Single by Doja Cat

from the album Hot Pink
- Released: November 7, 2019
- Recorded: 2019
- Studio: The Hive & Gold Diggers’ Studios (Los Angeles, California)
- Genre: Bubblegum rap
- Length: 2:46
- Label: Kemosabe; RCA;
- Songwriters: Amala Zandile Dlamini; Gerard A. Powell II; Allan P. Grigg; Lydia Asrat; David Sprecher;
- Producers: Kool Kojak; Tizhimself;

Doja Cat singles chronology
| "Rules" (2019) | "Cyber Sex" (2019) | "Say So" (2020) |

= Cyber Sex =

2019 single by Doja Cat

"Cyber Sex" is a song by American rapper and singer Doja Cat. It was released alongside a music video through Kemosabe and RCA Records on November 7, 2019, as the fourth single from her second studio album Hot Pink, which was released on the same day. Written by Doja Cat, Yeti Beats and Lydia Asrat, the song was also produced by Kool Kojak alongside Tizhimself. It features "90s-esque synth-heavy bubblegum raps".

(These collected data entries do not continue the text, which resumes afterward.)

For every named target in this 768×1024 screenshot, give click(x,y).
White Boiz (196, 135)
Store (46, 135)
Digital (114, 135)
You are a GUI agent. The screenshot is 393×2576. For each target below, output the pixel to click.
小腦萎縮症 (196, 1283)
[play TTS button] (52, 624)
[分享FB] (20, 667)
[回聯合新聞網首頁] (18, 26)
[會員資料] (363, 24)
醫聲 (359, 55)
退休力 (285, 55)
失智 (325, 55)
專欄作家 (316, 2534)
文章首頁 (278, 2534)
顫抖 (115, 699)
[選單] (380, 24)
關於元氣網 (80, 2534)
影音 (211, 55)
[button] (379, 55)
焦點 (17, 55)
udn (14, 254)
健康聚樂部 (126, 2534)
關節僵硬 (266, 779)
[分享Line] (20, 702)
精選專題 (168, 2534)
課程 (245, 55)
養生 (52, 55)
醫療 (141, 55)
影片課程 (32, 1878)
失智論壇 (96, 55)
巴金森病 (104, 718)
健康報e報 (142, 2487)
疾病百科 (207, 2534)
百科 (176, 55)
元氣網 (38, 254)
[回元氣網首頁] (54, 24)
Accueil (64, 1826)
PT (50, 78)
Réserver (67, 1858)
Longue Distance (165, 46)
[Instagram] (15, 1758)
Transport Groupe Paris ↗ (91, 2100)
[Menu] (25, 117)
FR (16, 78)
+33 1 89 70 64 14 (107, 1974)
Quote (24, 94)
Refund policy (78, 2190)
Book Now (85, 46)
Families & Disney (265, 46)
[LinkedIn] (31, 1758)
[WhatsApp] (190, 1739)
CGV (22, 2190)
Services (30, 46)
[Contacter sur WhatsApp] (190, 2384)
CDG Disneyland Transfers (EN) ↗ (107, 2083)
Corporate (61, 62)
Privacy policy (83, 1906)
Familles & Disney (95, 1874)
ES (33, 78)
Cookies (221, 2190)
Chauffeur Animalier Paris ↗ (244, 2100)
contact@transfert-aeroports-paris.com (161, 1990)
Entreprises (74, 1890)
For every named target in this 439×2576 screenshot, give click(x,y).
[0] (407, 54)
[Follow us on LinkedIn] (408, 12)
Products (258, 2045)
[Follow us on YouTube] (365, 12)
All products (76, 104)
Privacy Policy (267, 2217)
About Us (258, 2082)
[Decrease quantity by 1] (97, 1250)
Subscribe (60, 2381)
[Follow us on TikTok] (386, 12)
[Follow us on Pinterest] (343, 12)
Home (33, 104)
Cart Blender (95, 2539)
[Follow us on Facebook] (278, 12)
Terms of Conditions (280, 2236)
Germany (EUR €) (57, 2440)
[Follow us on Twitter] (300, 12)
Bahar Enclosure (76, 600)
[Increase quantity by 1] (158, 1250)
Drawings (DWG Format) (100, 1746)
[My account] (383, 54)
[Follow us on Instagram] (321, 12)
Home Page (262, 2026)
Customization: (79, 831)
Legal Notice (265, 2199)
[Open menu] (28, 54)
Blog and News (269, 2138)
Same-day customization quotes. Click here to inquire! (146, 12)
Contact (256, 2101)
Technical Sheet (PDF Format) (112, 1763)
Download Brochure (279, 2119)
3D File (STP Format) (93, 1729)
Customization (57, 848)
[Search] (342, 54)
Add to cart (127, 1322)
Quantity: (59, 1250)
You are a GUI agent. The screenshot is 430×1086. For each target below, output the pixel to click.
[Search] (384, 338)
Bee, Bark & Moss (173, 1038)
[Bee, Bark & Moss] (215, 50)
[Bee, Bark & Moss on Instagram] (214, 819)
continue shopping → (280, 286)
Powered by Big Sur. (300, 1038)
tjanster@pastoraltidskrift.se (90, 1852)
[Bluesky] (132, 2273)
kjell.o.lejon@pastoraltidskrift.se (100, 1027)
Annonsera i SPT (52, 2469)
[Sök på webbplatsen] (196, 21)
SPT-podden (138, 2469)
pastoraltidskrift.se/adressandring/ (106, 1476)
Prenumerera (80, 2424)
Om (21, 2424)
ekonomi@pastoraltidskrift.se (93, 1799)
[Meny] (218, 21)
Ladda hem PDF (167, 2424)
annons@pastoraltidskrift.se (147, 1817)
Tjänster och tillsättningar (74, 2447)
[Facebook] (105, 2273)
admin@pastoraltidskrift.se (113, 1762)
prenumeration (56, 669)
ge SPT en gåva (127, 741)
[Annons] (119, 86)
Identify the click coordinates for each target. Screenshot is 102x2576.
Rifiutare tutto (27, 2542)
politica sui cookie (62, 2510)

The song was popularized by internet meme personality "Queen of Brooklyn" on social media sites such as Twitter and TikTok. It was later certified gold by the Recording Industry Association of America in late November 2020.

==Music video==
On November 7, 2019, a music video was released alongside the song. The video was directed by Jack Begert, produced by Psycho Films—including executive producer Sam Canter and producer Geenah Krisht—and commissioned by Sam Houston. It stars Doja Cat as a webcam model who becomes an engineer and genetically develops her ideal sexual partner.

== Live performance ==
Doja Cat was a musical guest at the 37th annual AVN Awards on January 25, 2020, where she performed "Cyber Sex" as well as "Juicy" in a nude mesh bodysuit with rhinestones covering and highlighting her nipples, butt, and pubic hair. Nylon magazine complimented the outfit calling it, "truly unforgettable".

==Credits and personnel==
Credits adapted from Hot Pink liner notes.

Recording
- Recorded at The Hive & Gold Diggers’ Studios (Los Angeles, California)
- Mixed at Larrabee Sound Studios (North Hollywood, California)
- Mastered at Bernie Grundman Mastering (Hollywood, California)

Personnel
- Doja Cat – vocals, songwriting
- Tizhimself – songwriting, production
- Kool Kojak – songwriting, production
- Lydia Asrat – songwriting
- David Sprecher – songwriting
- Rian Lewis – recording
- MacGregor Leo – recording
- Jaycen Joshua – mixing
- Mike Seaberg – assistant mixing
- DJ Riggins – assistant mixing
- Mike Bozzi – mastering

== Charts ==

Chart performance for "Cyber Sex"
| Chart (2019–2020) | Peak position |
|---|---|
| Ireland (IRMA) | 92 |
| New Zealand Hot Singles (RMNZ) | 13 |
| US Rolling Stone Trending 25 | 10 |

==Certifications==

Certifications for "Cyber Sex"
| Region | Certification | Certified units/sales |
| Australia (ARIA) | Platinum | 70,000^{‡} |
| Brazil (Pro-Música Brasil) | Platinum | 40,000^{‡} |
| Canada (Music Canada) | Platinum | 80,000^{‡} |
| New Zealand (RMNZ) | Platinum | 30,000^{‡} |
| United Kingdom (BPI) | Silver | 200,000^{‡} |
| United States (RIAA) | Platinum | 1,000,000^{‡} |
^{‡} Sales+streaming figures based on certification alone.